▶ _To do_
Begin at the first line of the data and copy each line through the one containing "You are a GUI", that line included, with no pictures.

Stored records:
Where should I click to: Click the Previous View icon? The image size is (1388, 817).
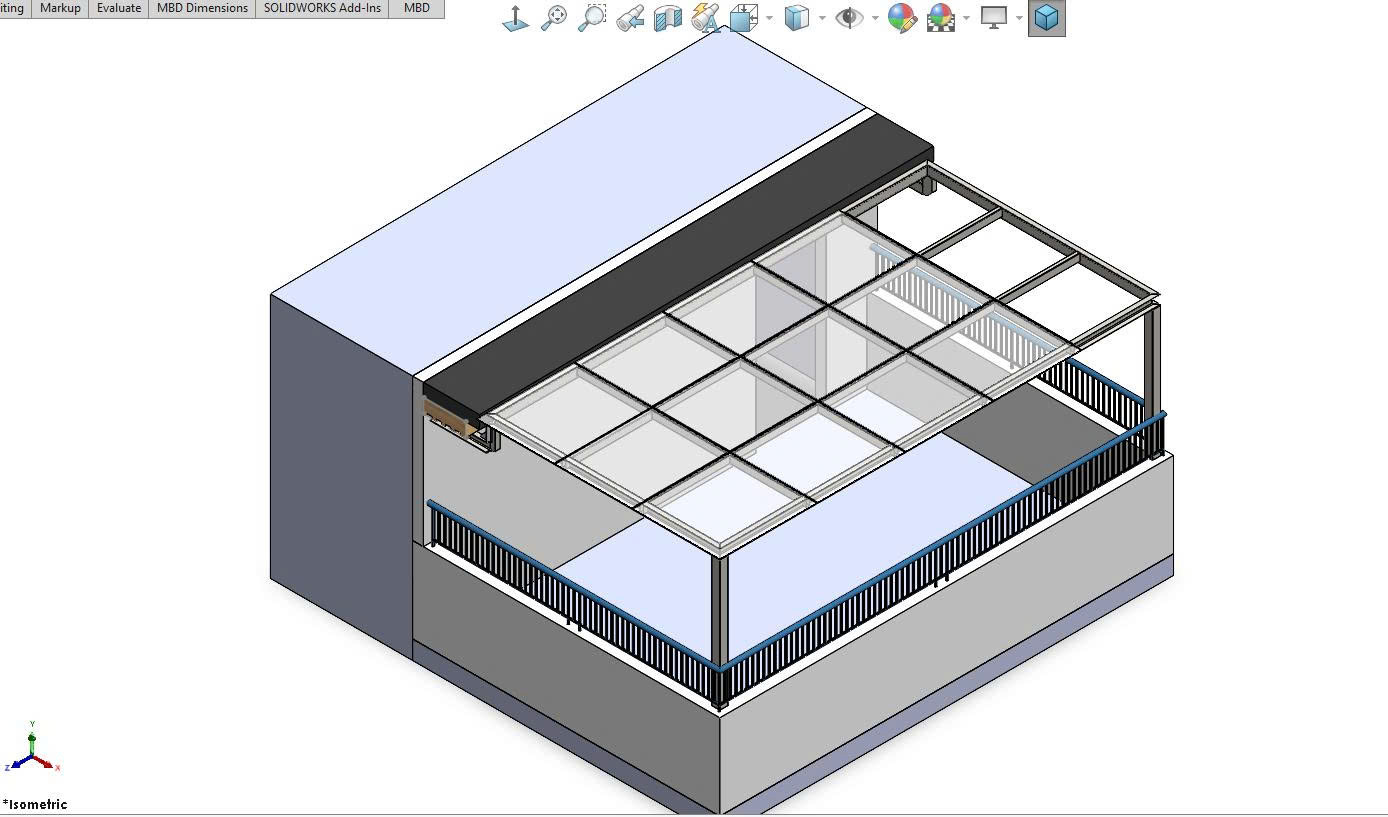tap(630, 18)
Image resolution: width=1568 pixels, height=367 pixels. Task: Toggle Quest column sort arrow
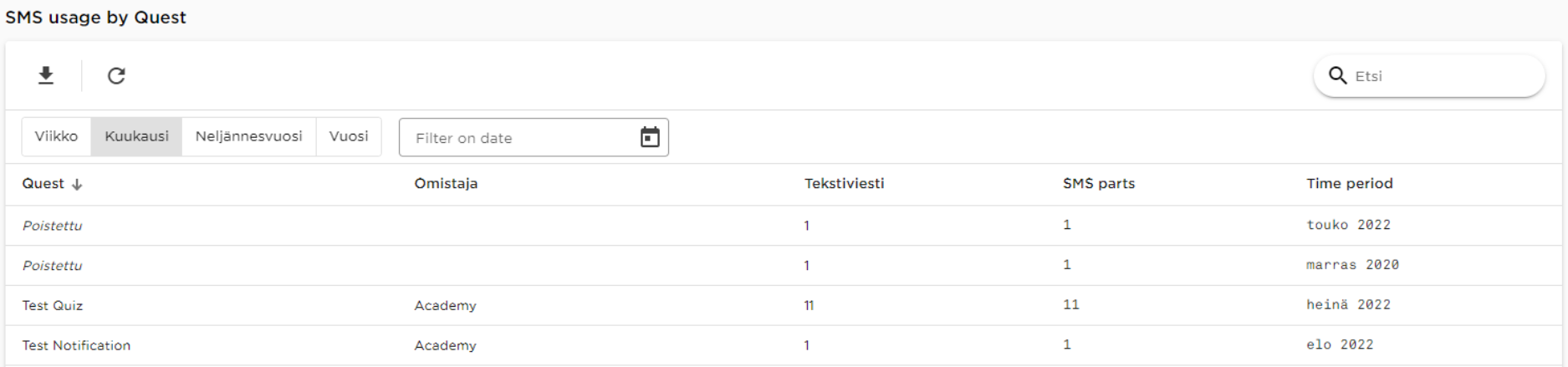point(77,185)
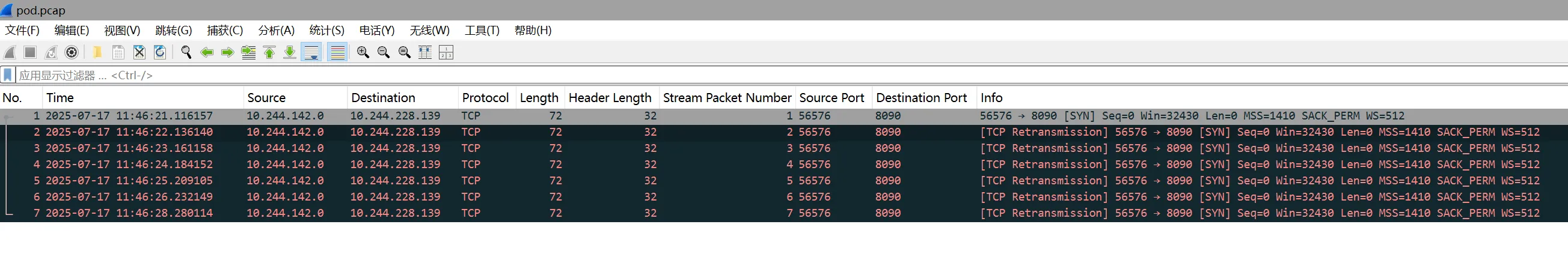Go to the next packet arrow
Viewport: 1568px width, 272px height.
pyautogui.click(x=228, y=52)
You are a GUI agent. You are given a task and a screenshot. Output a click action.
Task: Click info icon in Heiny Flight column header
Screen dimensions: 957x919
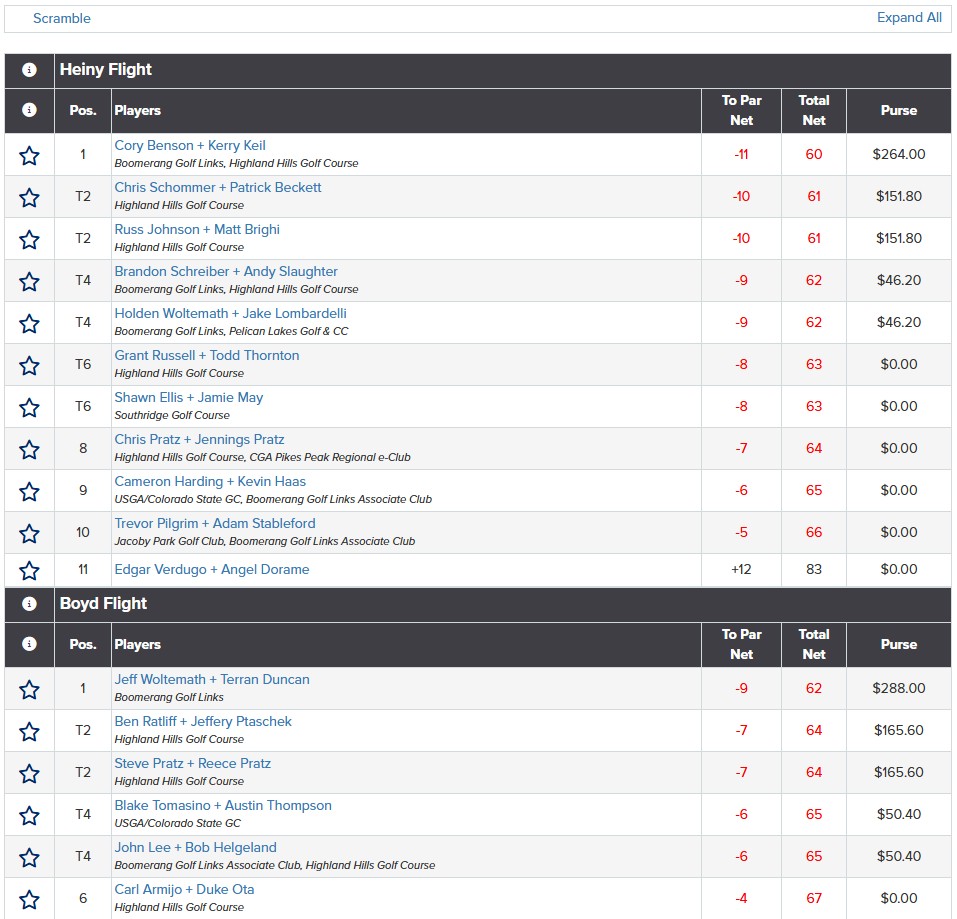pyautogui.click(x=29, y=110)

▶ _The answer_
Where should I click to: Click the Previous View icon? The image size is (1388, 817).
tap(630, 18)
Image resolution: width=1568 pixels, height=367 pixels. Task: Toggle Quest column sort arrow
point(77,185)
Go to the next packet arrow
Viewport: 1568px width, 272px height.
pyautogui.click(x=228, y=52)
You are a GUI agent. You are given a task and a screenshot. Output a click action.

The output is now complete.